Maria Cristina Fernandes
Se o pronunciamento visava a tranquilizar a população, menção ao estado de sítio teve efeito inverso
O presidente Jair Bolsonaro trocou o ministro da Saúde sem arredar um
milímetro de suas convicções sobre o combate à pandemia do coronavírus. E
ainda valeu-se do discurso de apresentação do novo ministro para subir o
tom contra os governadores e o Congresso. Se o pronunciamento visava a
tranquilizar a população sobre a condução de um governo desfalcado do
principal gerente do combate à pandemia, a menção ao estado de sítio,
ainda que para dizer que o instrumento não seria usado, teve efeito
inverso.
Ao citar o “clima de terror que se instalou na sociedade”, Bolsonaro
tentou relacioná-lo ao desemprego provocado pelas medidas restritivas
dos governos estaduais e não ao medo da morte pela doença. Subiu o tom
contra os governadores, com quem trava uma disputa no Congresso no
projeto de compensação pelas perdas na arrecadação: “Se governadores e
prefeitos exageraram, não coloquem essa conta nas costas do povo
brasileiro”. São Paulo e Rio, de João Doria e Wilson Witzel, são os
Estados que mais perderam receita.
Acusou-os de cercear direitos individuais, quando “quem tem direito a
estado de defesa ou estado de sítio é o presidente da República”. [O ISOLAMENTO VIOLA O DIREITO CONSTITUCIONAL DE IR E VIR - Cláusula Pétrea, que até discordamos da sua existência, mas se está na Lei, na Constituição, temos que cumprir.] Não
defendeu o uso de nenhum dos dois instrumentos, mas sua menção no
discurso não é fortuita. Tanto reitera sua autoridade num momento em que
foi derrotado na Câmara pelo projeto de ajuda aos Estados e no Supremo
pela tentativa de afrouxar o isolamento social, quanto tenta colocar
governadores e prefeitos no mesmo balaio de seu voluntarismo.
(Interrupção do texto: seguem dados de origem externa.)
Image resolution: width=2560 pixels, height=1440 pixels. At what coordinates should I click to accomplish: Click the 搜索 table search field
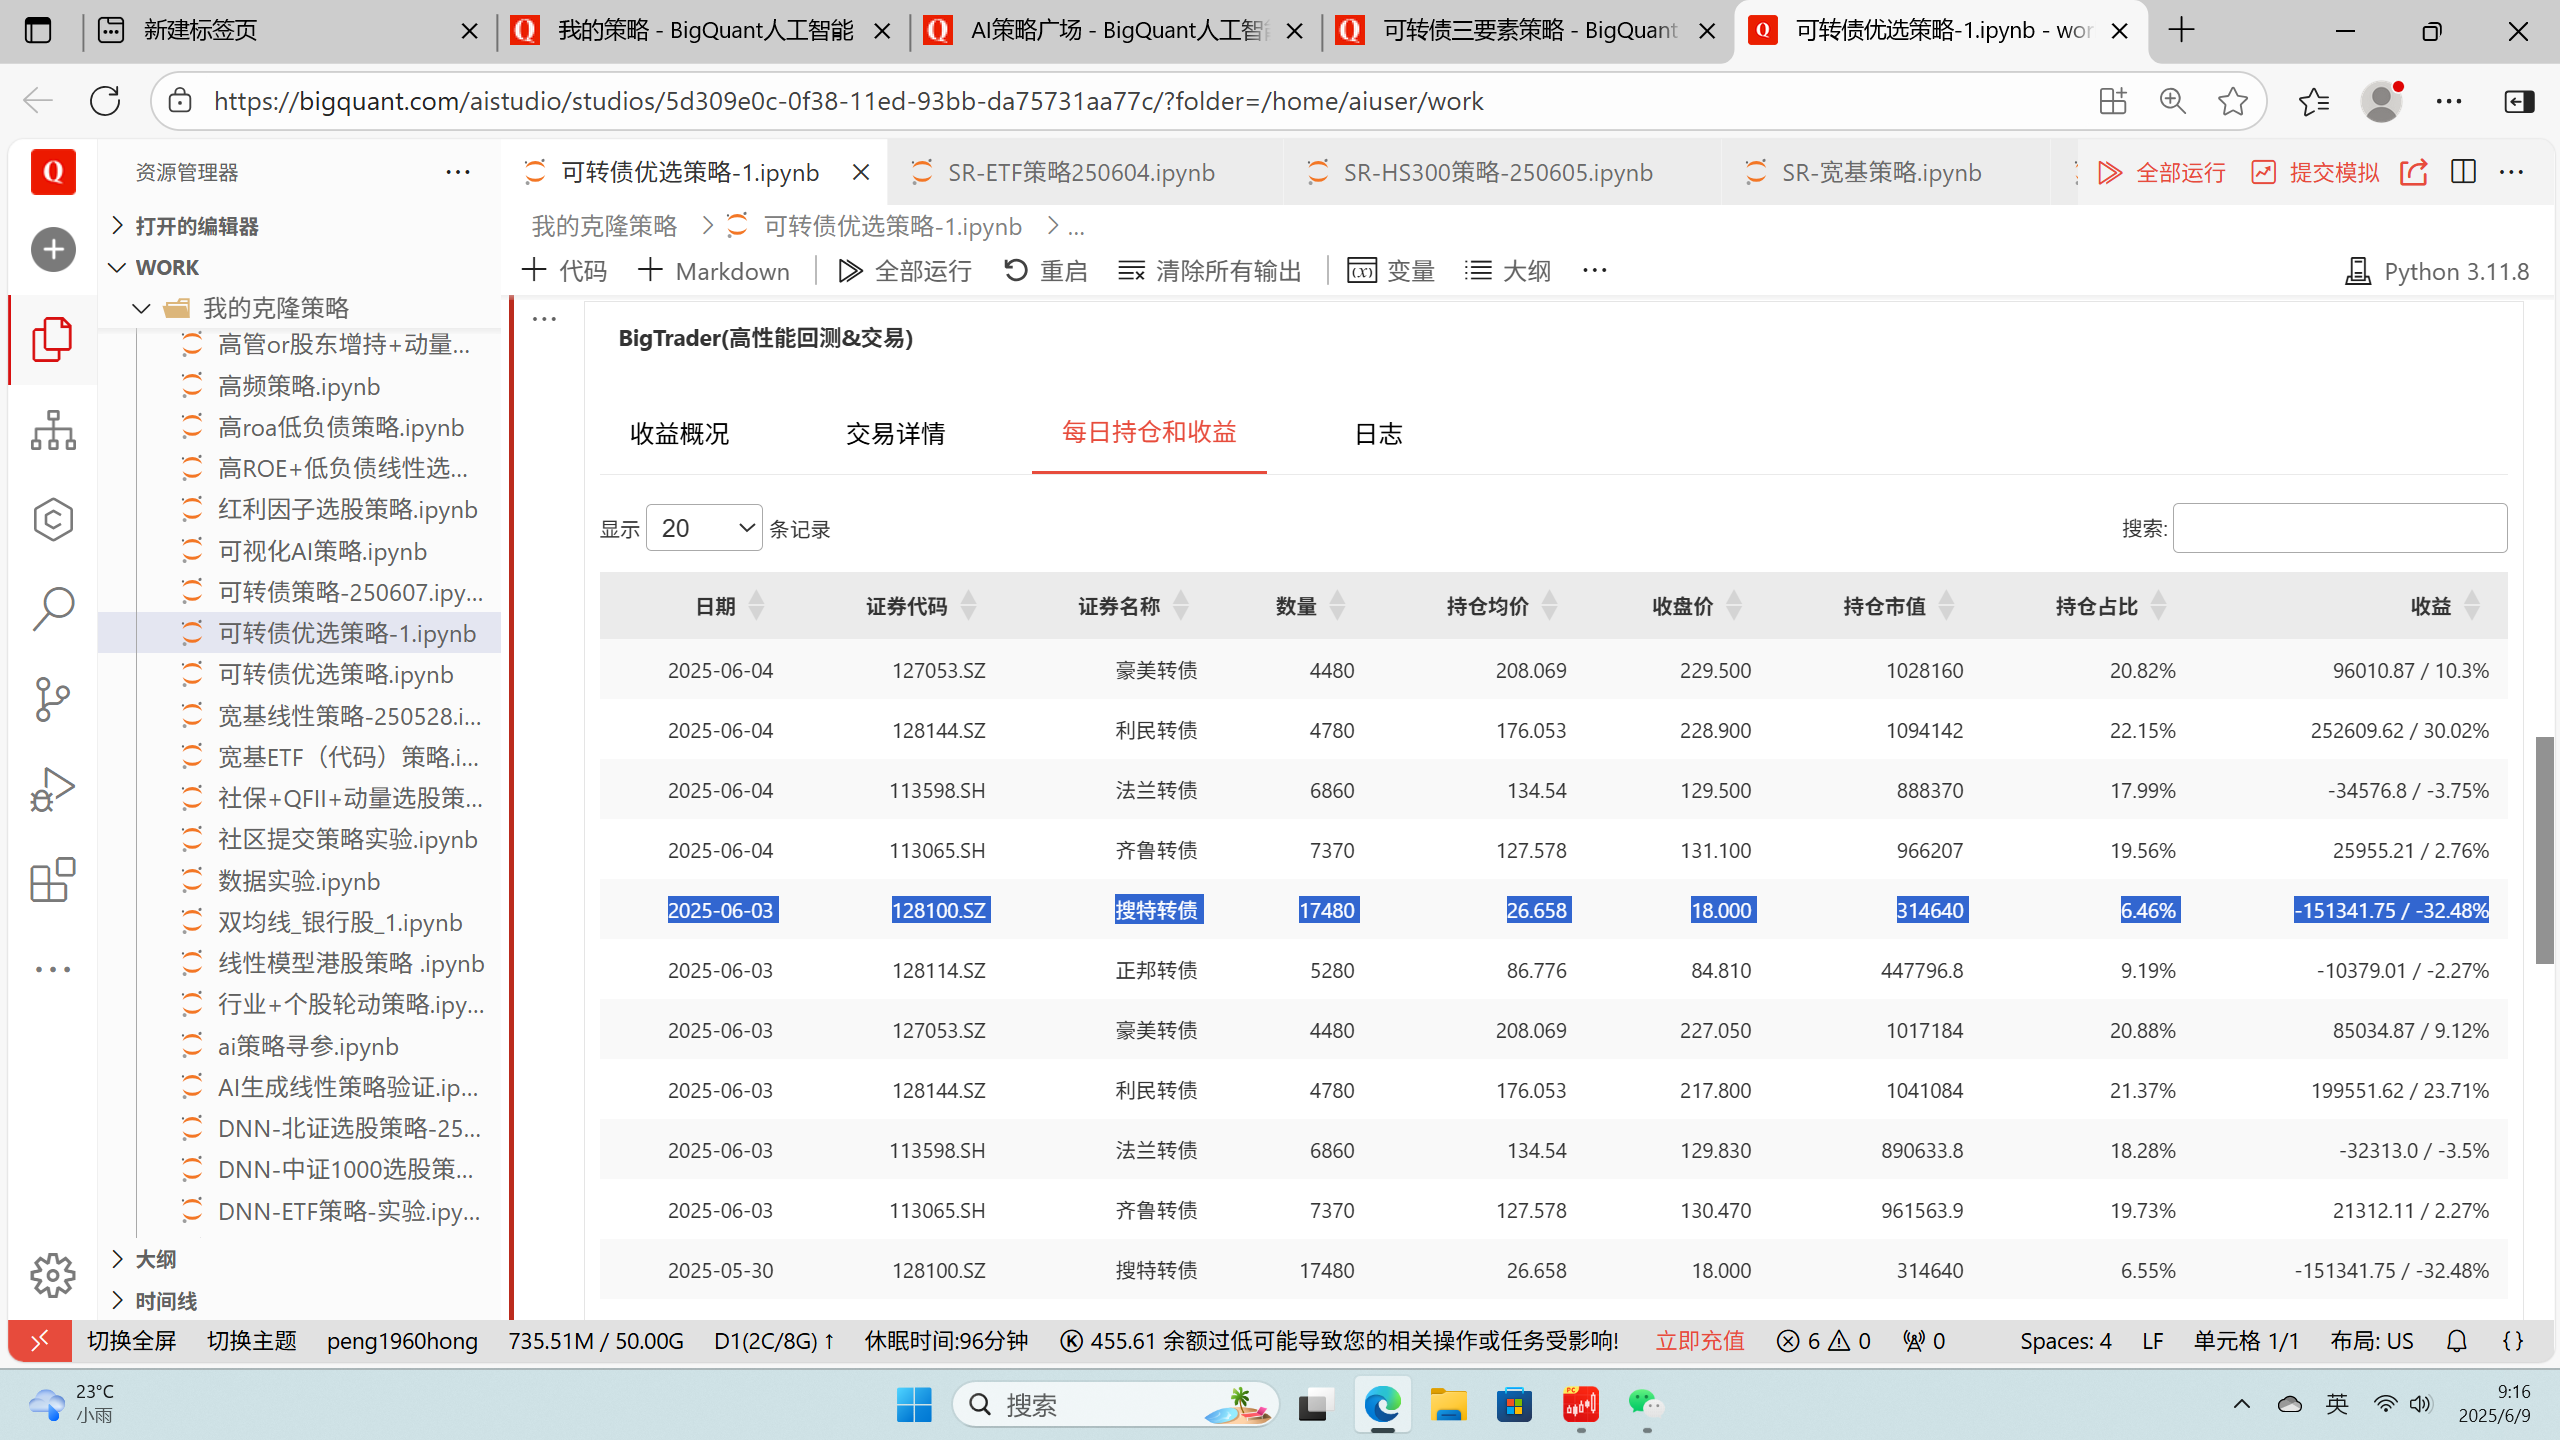2339,528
Ao demitir o ministro mais popular de seu governo em meio à elevação da
curva de óbitos da covid-19, Bolsonaro fez aposta arriscada. Os
panelaços, durante o discurso, anteciparam prejuízos que já busca
socializar. Se ele perde com a demissão de Henrique Mandetta,
governadores e prefeitos, alheios ao fato de que “junto com o vírus veio
uma máquina de moer empregos”, não podem sair ganhando: “O remédio não
pode ser mais danoso que a doença”.
O novo ministro, ao seu lado, demonstrou que não montará em cavalo de
batalha por suas convicções. A julgar pelo artigo que escreveu, no
início de abril sobre a covid-19, Nelson Teich pouco mudaria na gestão
do ministério. “Felizmente, apesar de todos os problemas, a condução até
o momento foi perfeita”, escreveu. No texto, defendeu a opção pelo
distanciamento social: “É uma estratégia que permite ganhar tempo para
entender melhor a doença e implementar medidas que permitam a retomada
econômica do país.” No discurso em que se apresentou ao país limitou-se a
dizer que não haverá mudanças bruscas: “Saúde e economia não são
excludentes.”
A comparação de Bolsonaro entre os direitos individuais pretendidas
pelos governadores e os danos que um estado de sítio poderia provocar
deve ter surtido efeito sobre Teich. O novo ministro enfatizou a
necessidade de aprimorar a coleta de dados e informações sobre a doença,
mas não retomou a proposta do artigo (“estratégias de rastreamento e
monitorização, algo que poderia ser rapidamente feito com o auxílio das
operadoras de telefonia celular”). Ao contrário de seu antecessor, que
sempre alertou contra a impossibilidade de se fazer isso num país de 200
milhões de habitantes, Teich quer testes em massa. O novo ministro
promete agir sob bases “técnicas e científicas”. Hermético, não se fará
entender facilmente pela população, o que, pelo histórico de comunicador
de Mandetta, deve ter contado, para o presidente, a favor de sua
nomeação. [querem discurso, barulho, bobagens, gargalhadas, nomeiem um animador de auditório;
Trabalho, nomeie um profissional competente - no caso da saúde, Nelson Teich, é a escolha ideal - até que provem o contrário.]
Dono de uma empresa de gestão tecnológica de saúde, o novo ministro
surpreenderá se aparecer com o jaleco do SUS. O Sistema Único de Saúde
teve uma breve menção em seu discurso de ontem, quando Teich disse que o
programa de testes o envolveria, bem como a saúde suplementar e as
empresas. Não deixa de ser uma evolução. No artigo do início de abril,
entre 1.991 palavras, não se encontra nenhuma menção ao sistema público
que tem segurado o tranco da pandemia no país.